Words Flying High

One of the few advantages to contemporary long distance air travel is that you can catch up on reading. It helps pass the time during the inevitable delays, hanging about at departure gates and long hours actually aloft. I have been reminded of this during two recent international journeys.

The first was to Kuala Lumpur as part of a Universities UK Leadership Foundation for Higher Education team delivering leadership and management training to Malaysian university executives. http://www.lfhe.ac.uk/   On the way up and back I got to read David Finkel’s new book, Thank You For Your Service, the sequel to his brilliant and award-winning The Good Soldiers about which I have written previously.   http://www.amazon.com/David-Finkel/e/B002ATYTYM   That first book was about the experiences of the American soldiers with whom Finkel was embedded on the outskirts of Baghdad.  This new one might just be even more powerful, because it is about the experiences of those soldiers who returned home, about their post-combat lives and those of their families and friends. As with the first book, there are passages that are among the most moving you will read anywhere, some that will shock and outrage and others that just make you shake your head. How does the world’s alleged superpower manage to do these things?

It is fairly certain that the title, Thank You For Your Service, is used as much in an ironic as an honourable sense. For far too many veterans the term has been uttered, then followed by implied or even direct suggestions that said veterans should now get out of the way. That is, the term may or may not be meant sincerely in all cases and certainly not followed up by strong service to those veterans themselves.

At the heart of the book is an investigation about what happens to those soldiers who came home suffering from combat stress in all its forms, including PTSD. The exemplar and recurrent figure is Adam Schumann, the ultimate warrior who at the end of three tours reported himself as mentally stressed, to the astonishment of friends and colleagues. He was the one who, in The Good Soldiers, carried down several flights of stairs a comrade suffering from severe head wounds and whose blood flowed constantly into Schumann’s mouth during the descent. The comrade survived, and makes an appearance in this book as well. Schumann was the man on whom the rest depended yet, like so many other returnees, has done it tough coming to terms with who he is now and with his life.

They are all here, those like Schumann, the widow who cannot come to terms with her husband’s death, the wives and girlfriends bewildered by the changes in their men, and all of them trying to come to terms with the system. There is, for example, the American Samoan soldier who suffered severe concussions and other injuries when his Humvee was blown thirty metres in the air and who now suffers from memory loss. Finkel tracks him as he goes about the base trying to gather the thirty plus signatures he needs to be admitted to a particular course of treatment.
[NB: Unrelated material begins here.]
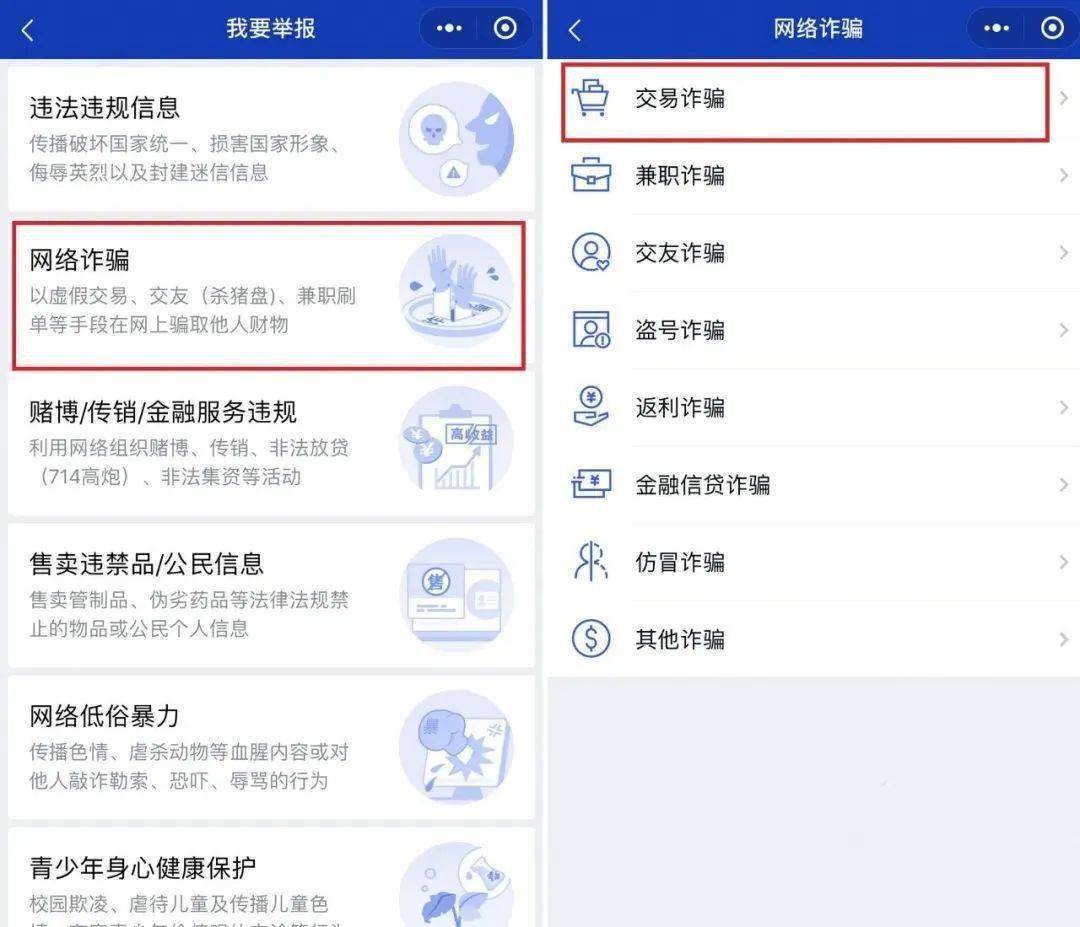Click the shopping cart icon for 交易诈骗
This screenshot has width=1080, height=927.
click(x=591, y=98)
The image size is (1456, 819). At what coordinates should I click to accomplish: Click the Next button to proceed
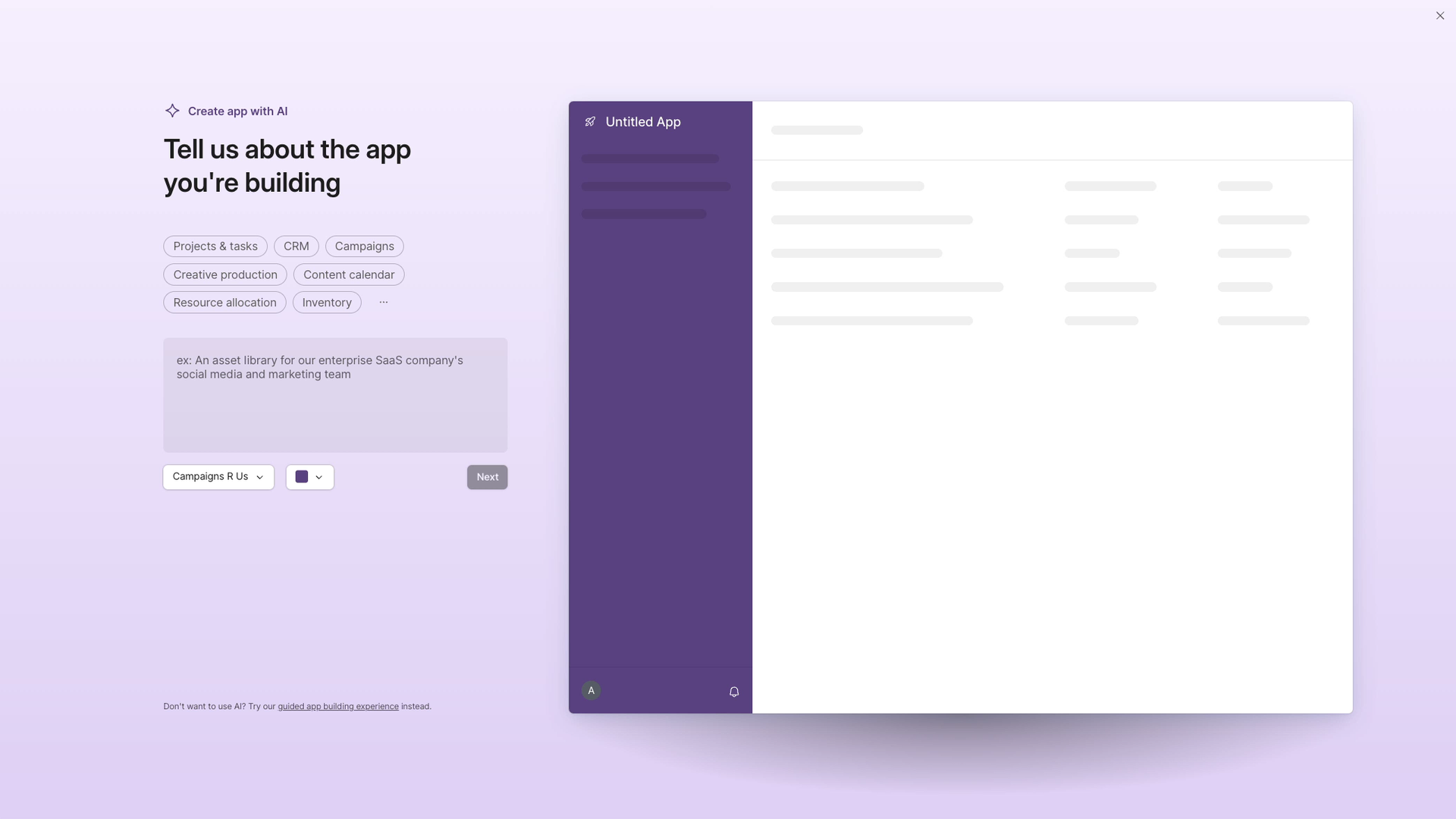[x=487, y=477]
Finkel is too much the craftsman journalist to intrude personally into all this, and as with the first book the word “I” never appears unless it is in dialogue from a person, but his views are clear. He has obvious sympathy for the general trying to make genuine inroads into the suicide rates among returnees, but little time for the system in which this effort becomes enmeshed. As Finkel describes it, the process is earnest but a process, and not really dealing with the central issues.

He describes large communities near Fort Riley, Kansas, where the whole populations are of these returnees and their families, in itself a questionable way of handling these cases that now reach into the several tens and twenties of thousands.
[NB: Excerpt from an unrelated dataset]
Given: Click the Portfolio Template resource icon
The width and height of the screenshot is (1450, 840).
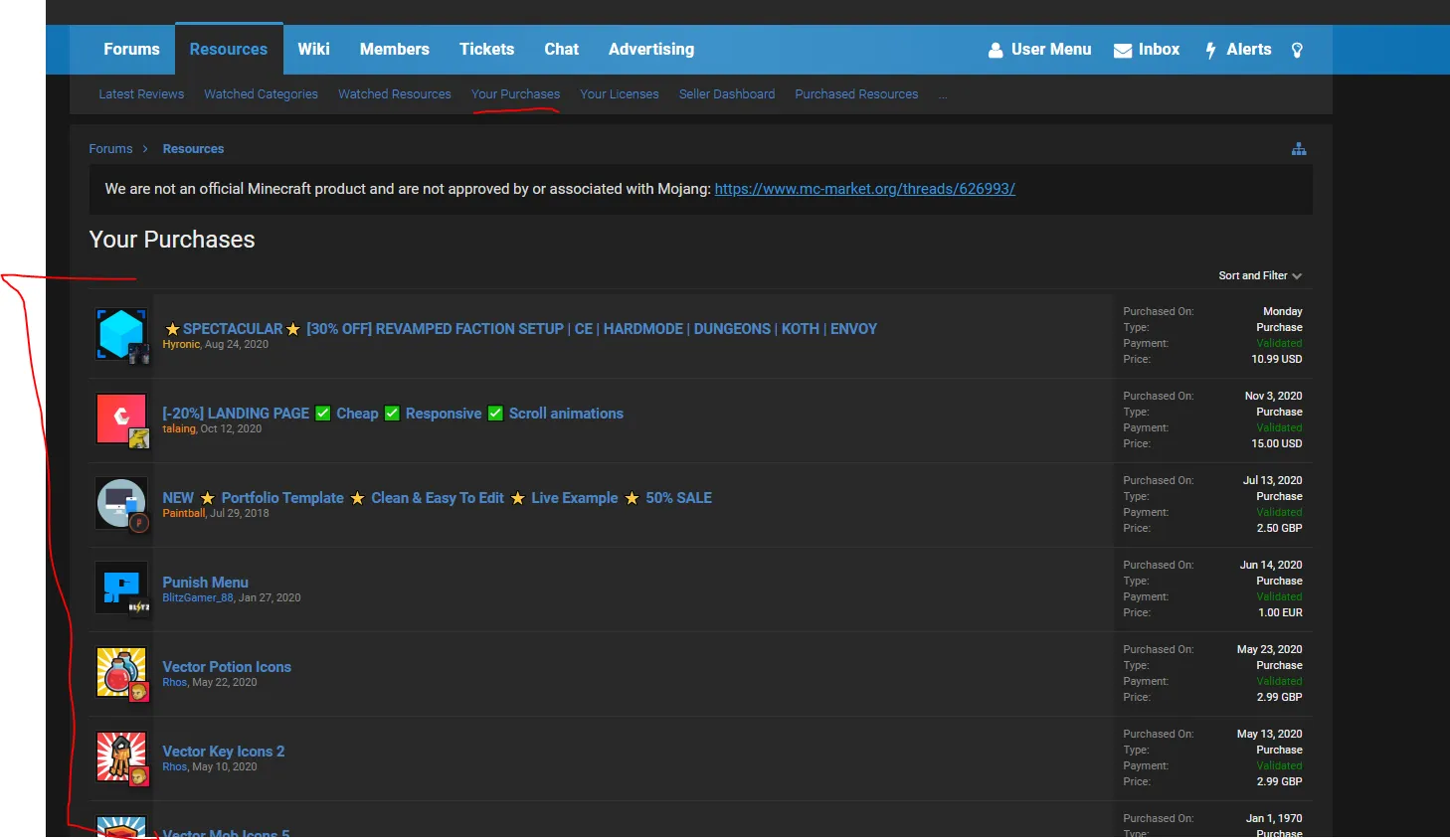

It is some of the most powerful reading you will encounter, and certainly causes you to think at thirty thousand plus feet. David Finkel says he will be in Australia, perhaps around March 2014 so watch out for him and go listen, if only to then wonder what is happening to those Australian soldiers whom we know to be in similar shape if in lower numbers.
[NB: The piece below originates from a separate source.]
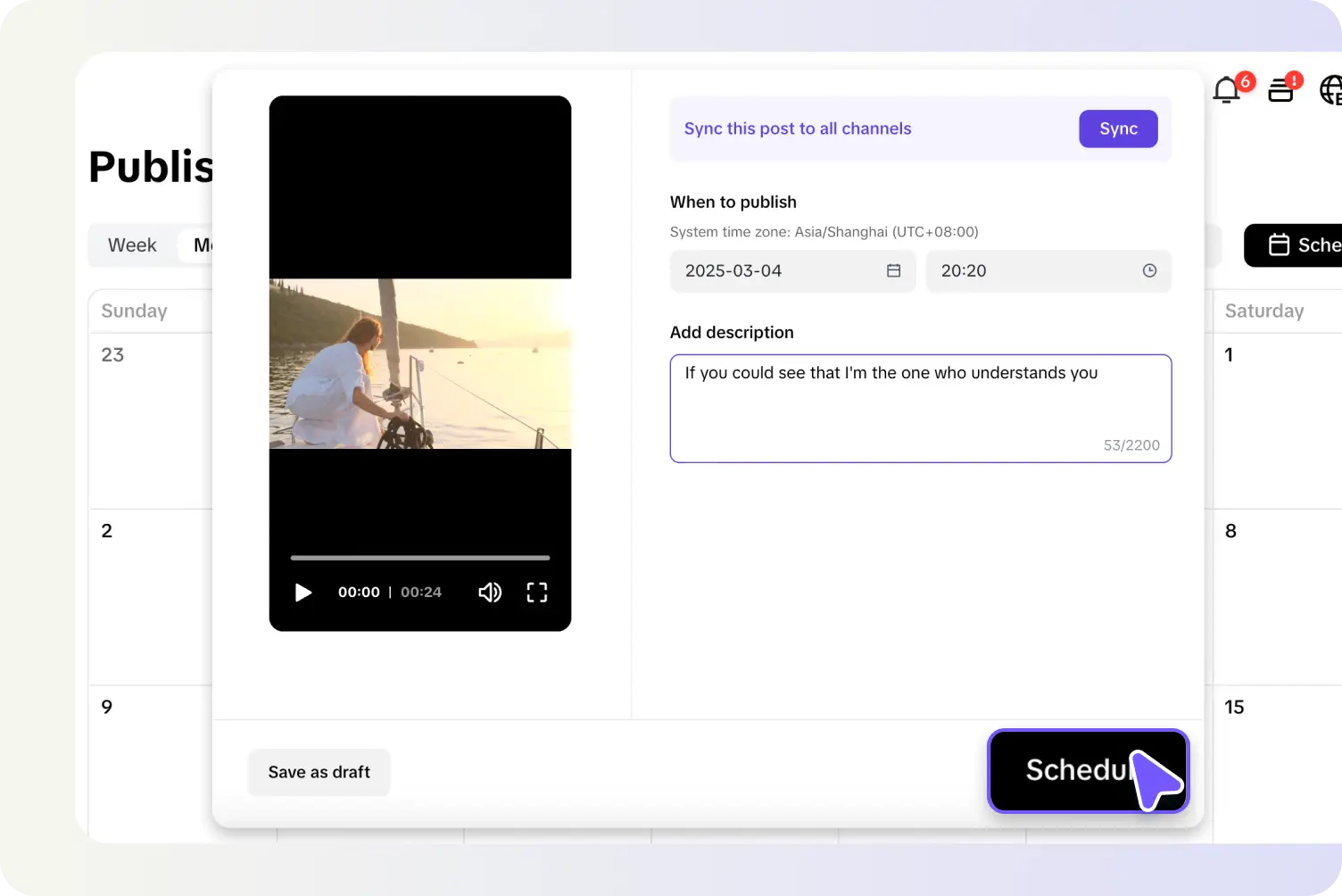Open the language globe icon
The image size is (1342, 896).
pos(1330,90)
I finished Thank You For Your Service on the way back from KL, spent a week helping with the final packing up of our house which has been sold, the main work being on clearing my office/library. As any historian would say, a big task given our devotion to books and records in the traditional physical sense. Now, of course, when I travel I have the Kindle that carries massive numbers of books in a much easier form. And as one colleague says, it is great being able to change the font as they seem to print books smaller these days! So a week later it was back on the plane, this time to Nice/Monaco to moderate some sessions at the Peace and Sport Forum 2013 to which I had been invited. http://www.peace-sport.org/en/   The Kindle was loaded, especially with crime fiction, and got a lot of use.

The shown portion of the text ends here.